- _Your instructions_
Copy each of the items below word for word, without the pictures.

- _Data to process_
— Begin —

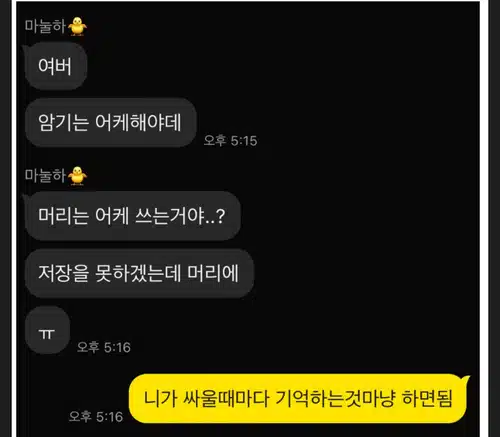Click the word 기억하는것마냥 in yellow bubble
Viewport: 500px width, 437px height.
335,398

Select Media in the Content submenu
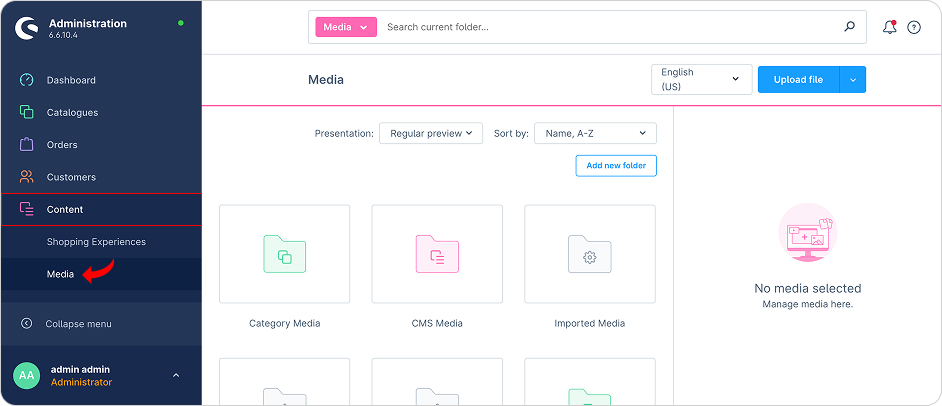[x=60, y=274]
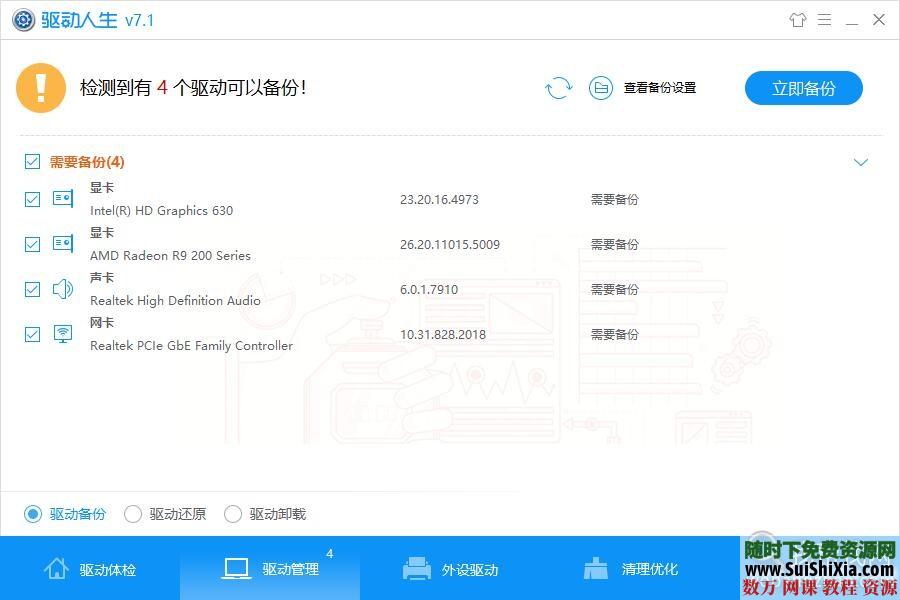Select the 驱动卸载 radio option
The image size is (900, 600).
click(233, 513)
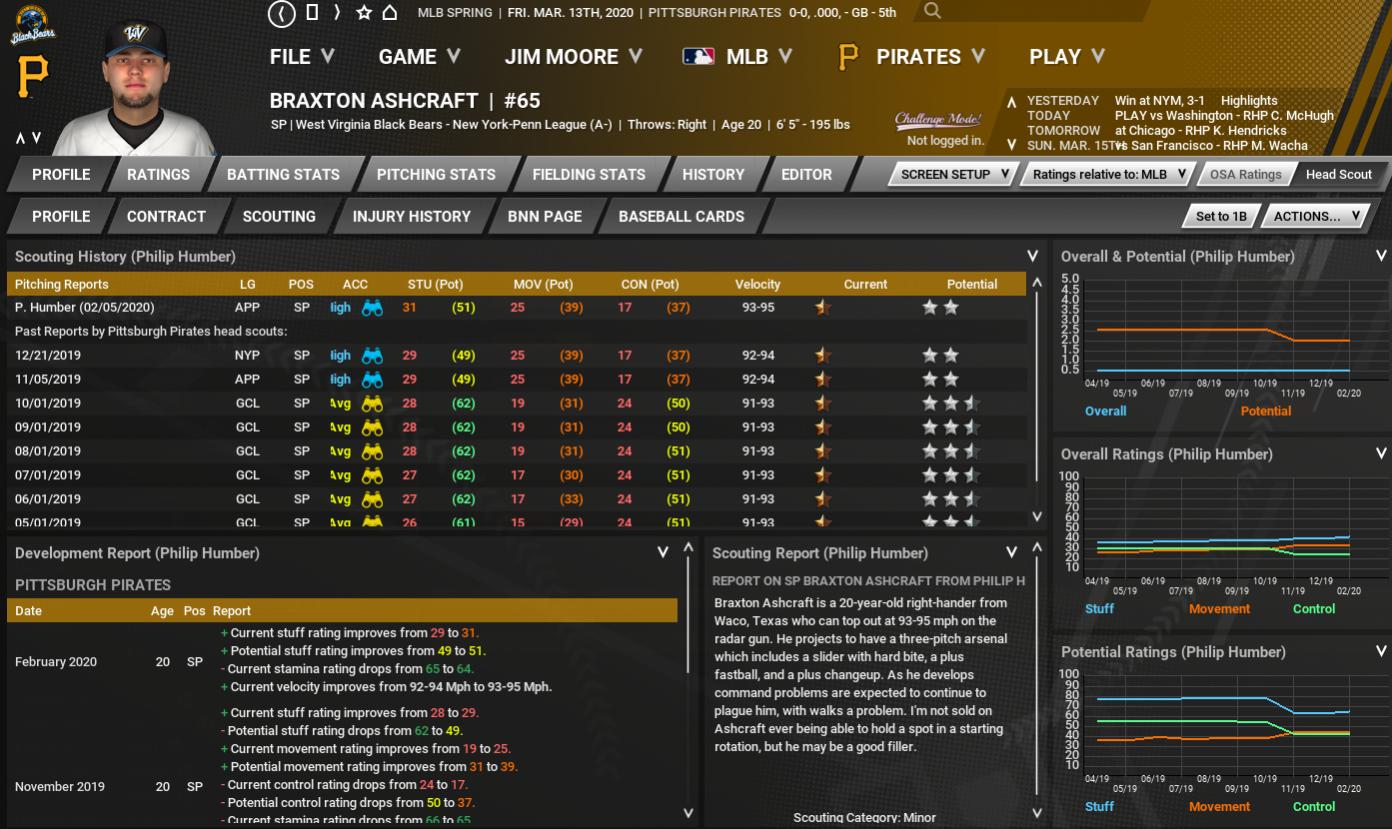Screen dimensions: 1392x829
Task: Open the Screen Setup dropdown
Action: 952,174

— End —

- _Task response_
Click the word 기억하는것마냥 in yellow bubble
Viewport: 500px width, 437px height.
335,398

Select Media in the Content submenu
[x=60, y=274]
Select the 驱动卸载 radio option
The image size is (900, 600).
click(233, 513)
Screen dimensions: 1392x829
Task: Open the Screen Setup dropdown
Action: 952,174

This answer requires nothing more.